The Asia Society is a leader in the use of communications technology and the Internet to reach and connect people around the world. The Society's Web sites, which have earned more than a dozen national awards for excellence, include:

www.AsiaSociety.org - provides information about the Society's programs, exhibitions, and permanent collection, as well as general background on the Society.

www.AskAsia.org - is one of the premiere resources for K-12 educators and students interested in Asian and Asian American studies.

www.AsiaSource.org - presents interpretation of breaking news stories, analysis of trends in Asia, guides to Asian visual and performing arts, access to country profiles, and more.

www.AsiaBusinessToday.org - provides knowledgeable, unbiased information on a range of issues including US-Asia trade, technology developments, and global finance.

www.AsiaFood.org - online resource on Asian cuisines featuring two searchable databases of over 500 recipes and glossary terms.
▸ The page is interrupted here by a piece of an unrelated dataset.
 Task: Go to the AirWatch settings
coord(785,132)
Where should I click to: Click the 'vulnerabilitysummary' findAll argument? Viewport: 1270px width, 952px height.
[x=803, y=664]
The interconnected sites offer enormous resources of information on Asia, including background and interpretation of breaking news stories, analysis on trends in Asia and guides to Asian visual and performing arts, as well as access to country profiles and experts on all aspects of Asian public affairs, history, and culture. The renovation will enable the Society to use interactive technologies to more effectively promote communication between the peoples of Asia and America.